*** INFORMATION ***
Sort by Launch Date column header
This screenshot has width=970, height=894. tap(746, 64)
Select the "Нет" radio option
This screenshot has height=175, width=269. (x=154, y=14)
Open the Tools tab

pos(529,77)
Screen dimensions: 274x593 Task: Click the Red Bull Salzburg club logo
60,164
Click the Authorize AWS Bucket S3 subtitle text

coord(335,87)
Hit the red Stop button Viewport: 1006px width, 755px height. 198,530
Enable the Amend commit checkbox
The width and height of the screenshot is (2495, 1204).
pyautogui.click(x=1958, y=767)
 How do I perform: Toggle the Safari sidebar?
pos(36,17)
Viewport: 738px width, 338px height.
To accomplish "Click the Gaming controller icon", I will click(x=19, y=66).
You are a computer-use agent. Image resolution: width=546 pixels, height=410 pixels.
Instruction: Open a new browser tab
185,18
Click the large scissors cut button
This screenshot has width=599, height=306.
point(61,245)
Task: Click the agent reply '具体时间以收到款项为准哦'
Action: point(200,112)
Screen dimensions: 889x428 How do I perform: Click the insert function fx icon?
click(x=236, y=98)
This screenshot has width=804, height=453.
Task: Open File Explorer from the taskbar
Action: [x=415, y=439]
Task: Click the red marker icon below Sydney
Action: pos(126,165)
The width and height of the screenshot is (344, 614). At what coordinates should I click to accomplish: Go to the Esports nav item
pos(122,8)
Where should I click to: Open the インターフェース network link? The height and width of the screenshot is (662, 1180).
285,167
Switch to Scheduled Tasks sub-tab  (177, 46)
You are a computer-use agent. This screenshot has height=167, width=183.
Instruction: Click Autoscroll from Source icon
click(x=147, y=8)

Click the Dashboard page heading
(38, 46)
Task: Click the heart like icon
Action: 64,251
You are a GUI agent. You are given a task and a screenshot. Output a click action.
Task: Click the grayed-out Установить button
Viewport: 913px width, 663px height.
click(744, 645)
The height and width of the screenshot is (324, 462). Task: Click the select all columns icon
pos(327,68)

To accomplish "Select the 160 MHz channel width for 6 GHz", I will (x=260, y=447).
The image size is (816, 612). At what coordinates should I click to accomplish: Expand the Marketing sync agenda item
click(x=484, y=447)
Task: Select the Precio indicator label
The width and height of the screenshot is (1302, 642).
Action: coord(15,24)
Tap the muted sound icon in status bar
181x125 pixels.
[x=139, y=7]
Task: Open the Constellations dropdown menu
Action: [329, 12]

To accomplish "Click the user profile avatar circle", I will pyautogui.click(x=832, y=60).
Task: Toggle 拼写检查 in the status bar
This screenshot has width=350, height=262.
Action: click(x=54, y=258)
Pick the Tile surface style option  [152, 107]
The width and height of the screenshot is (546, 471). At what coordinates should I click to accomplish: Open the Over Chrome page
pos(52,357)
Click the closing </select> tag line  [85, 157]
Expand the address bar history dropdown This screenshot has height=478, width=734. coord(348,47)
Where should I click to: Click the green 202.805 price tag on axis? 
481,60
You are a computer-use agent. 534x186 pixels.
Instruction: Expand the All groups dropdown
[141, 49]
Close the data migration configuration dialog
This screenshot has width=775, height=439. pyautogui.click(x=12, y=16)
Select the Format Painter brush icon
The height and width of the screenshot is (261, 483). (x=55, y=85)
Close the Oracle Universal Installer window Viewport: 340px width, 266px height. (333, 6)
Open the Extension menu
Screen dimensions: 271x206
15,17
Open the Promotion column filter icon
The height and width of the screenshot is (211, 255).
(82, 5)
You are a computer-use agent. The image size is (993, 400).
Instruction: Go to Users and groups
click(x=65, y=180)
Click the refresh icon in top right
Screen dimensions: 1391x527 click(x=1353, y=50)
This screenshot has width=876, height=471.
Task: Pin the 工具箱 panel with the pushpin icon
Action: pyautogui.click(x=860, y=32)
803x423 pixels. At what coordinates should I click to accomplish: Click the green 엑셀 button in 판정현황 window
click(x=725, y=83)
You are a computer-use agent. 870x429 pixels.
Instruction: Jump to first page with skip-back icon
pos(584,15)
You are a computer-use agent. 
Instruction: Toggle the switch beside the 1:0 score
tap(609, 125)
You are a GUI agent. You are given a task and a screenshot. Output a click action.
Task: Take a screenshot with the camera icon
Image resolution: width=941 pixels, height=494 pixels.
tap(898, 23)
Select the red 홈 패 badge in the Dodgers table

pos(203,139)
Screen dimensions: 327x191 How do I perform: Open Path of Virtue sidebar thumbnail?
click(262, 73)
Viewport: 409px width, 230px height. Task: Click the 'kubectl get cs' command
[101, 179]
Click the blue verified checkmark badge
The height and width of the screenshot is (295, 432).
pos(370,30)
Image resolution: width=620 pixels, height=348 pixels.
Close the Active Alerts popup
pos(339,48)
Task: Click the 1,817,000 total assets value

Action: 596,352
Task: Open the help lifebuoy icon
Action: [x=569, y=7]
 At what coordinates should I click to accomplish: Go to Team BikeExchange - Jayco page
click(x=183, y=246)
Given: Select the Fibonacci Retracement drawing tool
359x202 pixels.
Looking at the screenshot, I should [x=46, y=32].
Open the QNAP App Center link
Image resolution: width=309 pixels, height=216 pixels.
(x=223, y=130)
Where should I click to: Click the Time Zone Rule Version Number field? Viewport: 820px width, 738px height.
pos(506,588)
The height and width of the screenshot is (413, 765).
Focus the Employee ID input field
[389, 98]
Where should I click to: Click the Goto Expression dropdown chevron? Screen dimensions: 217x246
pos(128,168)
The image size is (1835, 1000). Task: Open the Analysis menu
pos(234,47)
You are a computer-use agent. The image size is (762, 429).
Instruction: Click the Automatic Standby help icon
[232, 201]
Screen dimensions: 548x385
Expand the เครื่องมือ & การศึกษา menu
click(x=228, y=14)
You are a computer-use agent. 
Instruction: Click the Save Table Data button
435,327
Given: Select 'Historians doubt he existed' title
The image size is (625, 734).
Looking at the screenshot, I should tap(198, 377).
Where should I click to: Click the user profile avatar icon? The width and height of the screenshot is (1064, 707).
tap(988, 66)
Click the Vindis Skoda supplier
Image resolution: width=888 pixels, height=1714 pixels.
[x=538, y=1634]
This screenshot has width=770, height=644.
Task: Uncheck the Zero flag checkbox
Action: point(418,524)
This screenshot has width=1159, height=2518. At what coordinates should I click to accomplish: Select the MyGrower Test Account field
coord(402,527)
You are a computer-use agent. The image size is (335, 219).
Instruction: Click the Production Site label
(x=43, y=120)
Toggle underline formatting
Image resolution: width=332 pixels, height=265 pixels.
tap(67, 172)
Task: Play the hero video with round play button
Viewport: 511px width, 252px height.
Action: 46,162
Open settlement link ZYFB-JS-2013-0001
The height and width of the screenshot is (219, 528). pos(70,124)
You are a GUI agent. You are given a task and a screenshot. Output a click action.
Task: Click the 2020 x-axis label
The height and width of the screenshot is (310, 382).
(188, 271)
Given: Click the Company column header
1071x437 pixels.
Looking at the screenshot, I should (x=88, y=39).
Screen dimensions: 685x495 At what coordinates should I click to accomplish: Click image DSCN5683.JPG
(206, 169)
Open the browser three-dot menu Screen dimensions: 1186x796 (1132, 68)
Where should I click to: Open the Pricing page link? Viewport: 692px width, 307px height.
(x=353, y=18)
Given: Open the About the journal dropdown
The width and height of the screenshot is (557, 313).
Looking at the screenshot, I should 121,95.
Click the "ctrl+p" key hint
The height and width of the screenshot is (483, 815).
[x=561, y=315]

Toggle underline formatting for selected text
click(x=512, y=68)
*** End of INFORMATION ***
**WHAT THE TASK ASKS:** Retype the records, line for line.

**SOLUTION BELOW:**
Sort by Launch Date column header
This screenshot has width=970, height=894. tap(746, 64)
Select the "Нет" radio option
This screenshot has height=175, width=269. (x=154, y=14)
Open the Tools tab

pos(529,77)
Screen dimensions: 274x593 Task: Click the Red Bull Salzburg club logo
60,164
Click the Authorize AWS Bucket S3 subtitle text

coord(335,87)
Hit the red Stop button Viewport: 1006px width, 755px height. 198,530
Enable the Amend commit checkbox
The width and height of the screenshot is (2495, 1204).
pyautogui.click(x=1958, y=767)
 How do I perform: Toggle the Safari sidebar?
pos(36,17)
Viewport: 738px width, 338px height.
To accomplish "Click the Gaming controller icon", I will click(x=19, y=66).
You are a computer-use agent. Image resolution: width=546 pixels, height=410 pixels.
Instruction: Open a new browser tab
185,18
Click the large scissors cut button
This screenshot has width=599, height=306.
point(61,245)
Task: Click the agent reply '具体时间以收到款项为准哦'
Action: point(200,112)
Screen dimensions: 889x428 How do I perform: Click the insert function fx icon?
click(x=236, y=98)
This screenshot has width=804, height=453.
Task: Open File Explorer from the taskbar
Action: [x=415, y=439]
Task: Click the red marker icon below Sydney
Action: pos(126,165)
The width and height of the screenshot is (344, 614). At what coordinates should I click to accomplish: Go to the Esports nav item
pos(122,8)
Where should I click to: Open the インターフェース network link? The height and width of the screenshot is (662, 1180).
285,167
Switch to Scheduled Tasks sub-tab  (177, 46)
You are a computer-use agent. This screenshot has height=167, width=183.
Instruction: Click Autoscroll from Source icon
click(x=147, y=8)

Click the Dashboard page heading
(38, 46)
Task: Click the heart like icon
Action: 64,251
You are a GUI agent. You are given a task and a screenshot. Output a click action.
Task: Click the grayed-out Установить button
Viewport: 913px width, 663px height.
click(744, 645)
The height and width of the screenshot is (324, 462). Task: Click the select all columns icon
pos(327,68)

To accomplish "Select the 160 MHz channel width for 6 GHz", I will (x=260, y=447).
The image size is (816, 612). At what coordinates should I click to accomplish: Expand the Marketing sync agenda item
click(x=484, y=447)
Task: Select the Precio indicator label
The width and height of the screenshot is (1302, 642).
Action: coord(15,24)
Tap the muted sound icon in status bar
181x125 pixels.
[x=139, y=7]
Task: Open the Constellations dropdown menu
Action: [329, 12]

To accomplish "Click the user profile avatar circle", I will pyautogui.click(x=832, y=60).
Task: Toggle 拼写检查 in the status bar
This screenshot has width=350, height=262.
Action: click(x=54, y=258)
Pick the Tile surface style option  [152, 107]
The width and height of the screenshot is (546, 471). At what coordinates should I click to accomplish: Open the Over Chrome page
pos(52,357)
Click the closing </select> tag line  [85, 157]
Expand the address bar history dropdown This screenshot has height=478, width=734. coord(348,47)
Where should I click to: Click the green 202.805 price tag on axis? 
481,60
You are a computer-use agent. 534x186 pixels.
Instruction: Expand the All groups dropdown
[141, 49]
Close the data migration configuration dialog
This screenshot has width=775, height=439. pyautogui.click(x=12, y=16)
Select the Format Painter brush icon
The height and width of the screenshot is (261, 483). (x=55, y=85)
Close the Oracle Universal Installer window Viewport: 340px width, 266px height. (333, 6)
Open the Extension menu
Screen dimensions: 271x206
15,17
Open the Promotion column filter icon
The height and width of the screenshot is (211, 255).
(82, 5)
You are a computer-use agent. The image size is (993, 400).
Instruction: Go to Users and groups
click(x=65, y=180)
Click the refresh icon in top right
Screen dimensions: 1391x527 click(x=1353, y=50)
This screenshot has width=876, height=471.
Task: Pin the 工具箱 panel with the pushpin icon
Action: pyautogui.click(x=860, y=32)
803x423 pixels. At what coordinates should I click to accomplish: Click the green 엑셀 button in 판정현황 window
click(x=725, y=83)
You are a computer-use agent. 870x429 pixels.
Instruction: Jump to first page with skip-back icon
pos(584,15)
You are a computer-use agent. 
Instruction: Toggle the switch beside the 1:0 score
tap(609, 125)
You are a GUI agent. You are given a task and a screenshot. Output a click action.
Task: Take a screenshot with the camera icon
Image resolution: width=941 pixels, height=494 pixels.
tap(898, 23)
Select the red 홈 패 badge in the Dodgers table

pos(203,139)
Screen dimensions: 327x191 How do I perform: Open Path of Virtue sidebar thumbnail?
click(262, 73)
Viewport: 409px width, 230px height. Task: Click the 'kubectl get cs' command
[101, 179]
Click the blue verified checkmark badge
The height and width of the screenshot is (295, 432).
pos(370,30)
Image resolution: width=620 pixels, height=348 pixels.
Close the Active Alerts popup
pos(339,48)
Task: Click the 1,817,000 total assets value

Action: 596,352
Task: Open the help lifebuoy icon
Action: [x=569, y=7]
 At what coordinates should I click to accomplish: Go to Team BikeExchange - Jayco page
click(x=183, y=246)
Given: Select the Fibonacci Retracement drawing tool
359x202 pixels.
Looking at the screenshot, I should [x=46, y=32].
Open the QNAP App Center link
Image resolution: width=309 pixels, height=216 pixels.
(x=223, y=130)
Where should I click to: Click the Time Zone Rule Version Number field? Viewport: 820px width, 738px height.
pos(506,588)
The height and width of the screenshot is (413, 765).
Focus the Employee ID input field
[389, 98]
Where should I click to: Click the Goto Expression dropdown chevron? Screen dimensions: 217x246
pos(128,168)
The image size is (1835, 1000). Task: Open the Analysis menu
pos(234,47)
You are a computer-use agent. The image size is (762, 429).
Instruction: Click the Automatic Standby help icon
[232, 201]
Screen dimensions: 548x385
Expand the เครื่องมือ & การศึกษา menu
click(x=228, y=14)
You are a computer-use agent. 
Instruction: Click the Save Table Data button
435,327
Given: Select 'Historians doubt he existed' title
The image size is (625, 734).
Looking at the screenshot, I should tap(198, 377).
Where should I click to: Click the user profile avatar icon? The width and height of the screenshot is (1064, 707).
tap(988, 66)
Click the Vindis Skoda supplier
Image resolution: width=888 pixels, height=1714 pixels.
[x=538, y=1634]
This screenshot has width=770, height=644.
Task: Uncheck the Zero flag checkbox
Action: point(418,524)
This screenshot has width=1159, height=2518. At what coordinates should I click to accomplish: Select the MyGrower Test Account field
coord(402,527)
You are a computer-use agent. The image size is (335, 219).
Instruction: Click the Production Site label
(x=43, y=120)
Toggle underline formatting
Image resolution: width=332 pixels, height=265 pixels.
tap(67, 172)
Task: Play the hero video with round play button
Viewport: 511px width, 252px height.
Action: 46,162
Open settlement link ZYFB-JS-2013-0001
The height and width of the screenshot is (219, 528). pos(70,124)
You are a GUI agent. You are given a task and a screenshot. Output a click action.
Task: Click the 2020 x-axis label
The height and width of the screenshot is (310, 382).
(188, 271)
Given: Click the Company column header
1071x437 pixels.
Looking at the screenshot, I should (x=88, y=39).
Screen dimensions: 685x495 At what coordinates should I click to accomplish: Click image DSCN5683.JPG
(206, 169)
Open the browser three-dot menu Screen dimensions: 1186x796 (1132, 68)
Where should I click to: Open the Pricing page link? Viewport: 692px width, 307px height.
(x=353, y=18)
Given: Open the About the journal dropdown
The width and height of the screenshot is (557, 313).
Looking at the screenshot, I should 121,95.
Click the "ctrl+p" key hint
The height and width of the screenshot is (483, 815).
[x=561, y=315]

Toggle underline formatting for selected text
click(x=512, y=68)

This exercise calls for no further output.